We have tips for talking to your provider on the website. You may have seen this before. Kevin and I, as well as the Nurse Leadership Board Team, we use input from Robin and other support group leaders to find out what was important to discuss with their provider. And this tool is a three page. Actually it's a four page tool. The fourth page is just like notes that you can write on it. But it's just asks you questions. Is my treatment working? How long do you expect it to be work? What have I taken before, et cetera. I think it's a really good thing to look at. I promised you, we would navigate to the IMF Publications. You can mail order or download them. One of the problems with this kind of a format is it can glitch if I go to the website, and also the browsers look different to you or on an iPad, but go to myeloma.org, select Publications and Videos, and click on IMF Publications.

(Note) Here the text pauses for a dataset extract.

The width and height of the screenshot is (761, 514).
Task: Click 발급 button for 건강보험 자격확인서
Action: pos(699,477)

There's so many resources focusing on side effects management for you to review at your leisure. There are the Tip Cards, the Understanding Series. And the IMF has worked really, really hard to develop these patient-focused and caregiver-focused resources for you. It's past 7:30 to 7:45. I kind of just integrated all of your questions with the ones we got before. And I wish we would've had all the time in the world, but don't forget the info line is there for you. Call the info line. And I wish I would've put it on the screen. Robin, tell me. It's 800-452-CURE in the US and Canada.

- Exactly.

- Or you can email the [email protected].

- Very good.

- Okay, real quick. It says, "Our pharmacist said not to use melatonin if being treated for myeloma. Not a good interaction." I have never heard that in my life. So I don't know. Kevin, have you heard that?

- I have not heard that.

- Okay, so maybe taking it at the same time or depending on the drugs that you're in, it might make you sleepy. That's the only thing I could think of. I would ask why they said that to you 'cause I like recommending melatonin. So I have to research that for myself. So anyhow, that's it. I'll stop talking. Robin, take it away.

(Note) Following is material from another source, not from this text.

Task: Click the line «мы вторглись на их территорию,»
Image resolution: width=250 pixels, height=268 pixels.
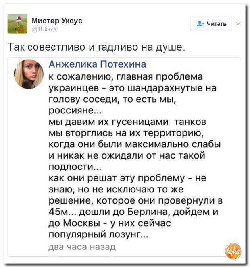Action: 126,133
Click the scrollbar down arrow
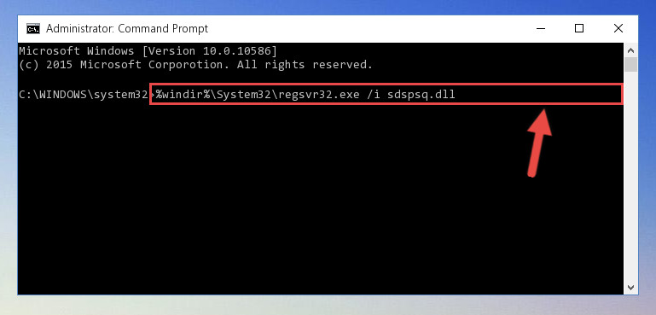Screen dimensions: 656x315 click(x=631, y=287)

- Okay. Well, we've had some really, really great questions. Everything, just about everything that I saw over in the chatbox has been addressed. I think there was one little one about, "In addition to peripheral neuropathy when trying to manage pain, I saw someone talking about using Advil," and maybe that's not such a good idea when you have myeloma. Do you wanna just quickly touch on that?

- Kevin?

- Yeah, so the trouble with Advil and similar drugs are called NSAIDs or non-steroidal drugs, and they're cleared through the kidneys. And so if you use them in excess, that can cause kidney damage. And with patients with multiple myeloma, we are just protective of kidneys. That's one of our number one things there because we have drugs that can cause the problem, and diseases itself causes problems to kidneys. So large amounts out. Could you take the occasional ibuprofen? Sure, but this is should not be something you're doing everyday.

- Absolutely. And real quick, the warm cream that Kevin recommended for neuropathy was capsaicin, which is ground up habanero peppers, I believe, right? And that's like add a lot of arthritis creams. Correct, Kevin? The capsaicin?

- Right, yeah.

- Okay, sorry to interject.

- All right, so I think we're wrapping up. This really has been what I think as a living well with myeloma call because we're learning more and more about until we find that cure. How do we live well? And have a good quality of life? And both of you were so helpful and in your practice, as well as here with all of us, just having a live chat tonight. So if we could go to the next slide, please. So we know about the Q&A, and next slide.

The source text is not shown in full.